Bowel disease flare-ups raise risk of blood clots
People with active forms of a group of conditions known as inflammatory bowel disease, or IBD, seem to be at far greater risk of developing potentially life-threatening blood clots than previously recognized, a British study released Monday indicates.
The study, appearing in the Lancet, found that non-hospitalized patients dealing with an IBD flare-up are 16 times more likely to suffer a blood clot in a vein than the general (non-hospitalized) population. That translates into about a one in 100 risk per person with IBD per year. Such clots, which often develop in the legs, sometimes travel to the lungs and can become life-threatening.
IBD refers to a group of conditions, including Crohn’s disease and ulcerative colitis, marked by chronic inflammation in the intestines, leading to symptoms like belly pain and diarrhea. And while medication can keep the disease at bay, flare-ups are common. Researchers suspect that the inflammation seen in IBD, plus the increased likelihood of infection among patients with the condition, is responsible for the higher blood clot risk.
“While the absolute risk is low and similar to that in women who are pregnant” - who are known to have a slightly higher risk than the average population - “the increased risk we have demonstrated for patients with active disease outside hospital means that their doctors should regard them as a high-risk group during these times,” study co-author Dr. Matthew J Grainge, of University of Nottingham, told Reuters Health by email.
It is generally accepted that when in the hospital, the risk of blood clots in IBD patients is high enough to warrant preventive measures, such as blood thinners, which carry their own risks, Grainge explained. However, “the benefit of using such measures when not in hospital has not been studied so we do not know whether they work.”

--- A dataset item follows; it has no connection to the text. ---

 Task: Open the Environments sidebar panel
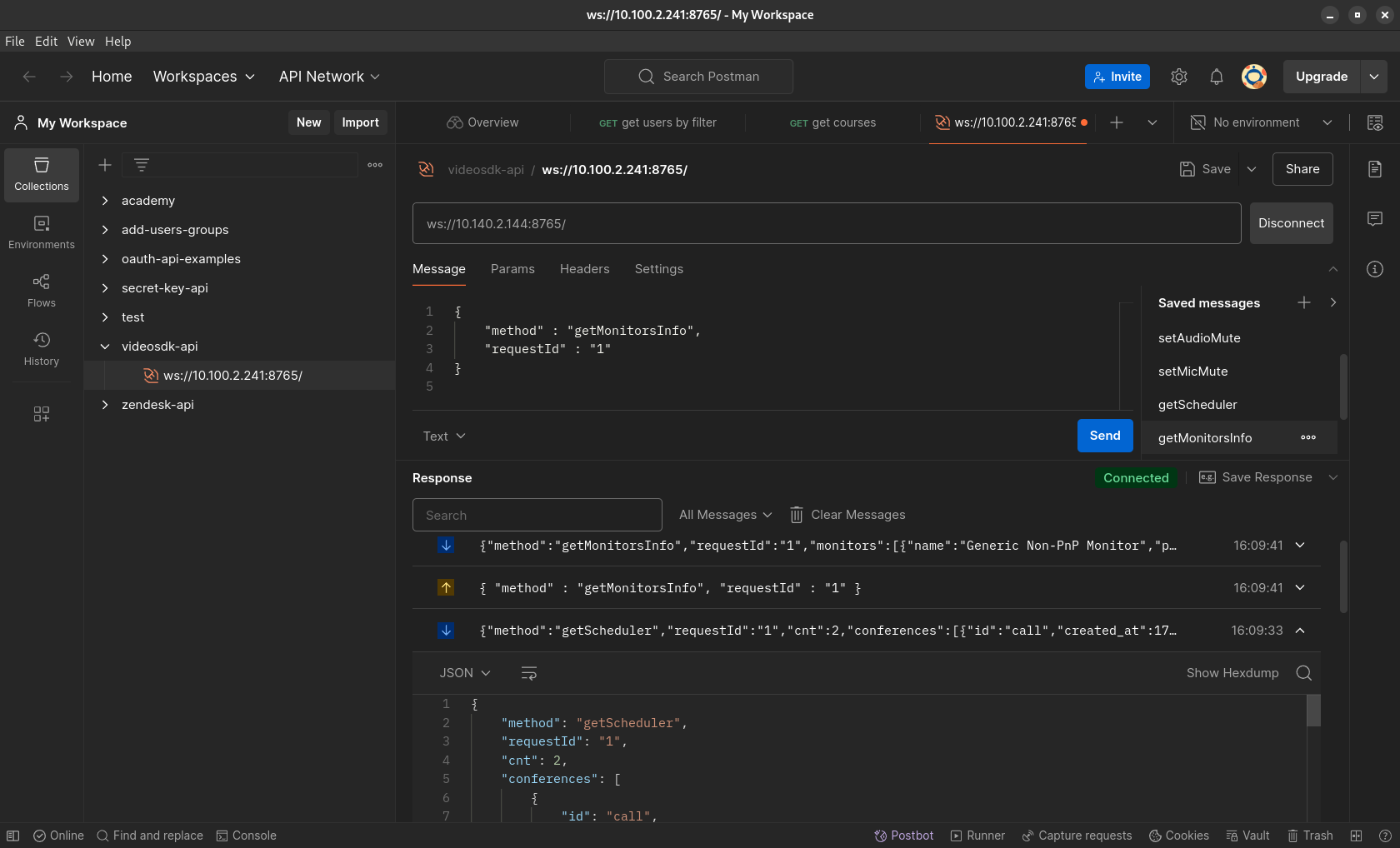(x=42, y=233)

In fact, until now, information on the risk of blood clots forming in people with IBD who are not in the hospital was lacking.
Grainge’s team examined the medical records of more than 13,700 adults with IBD and more than 71,600 people from the general population without the condition. Of these, 139 people with IBD and 165 without developed a blood clot.
Overall, IBD was associated with about a three-fold increased risk of blood clots, a figure similar to that found in earlier studies. That meant about three clots per 1,000 people per year, the researchers point out.
But at the time of a flare-up in IBD activity, the risk of a blood clot was roughly eight-fold higher, which translated to nine per 1,000 people per year.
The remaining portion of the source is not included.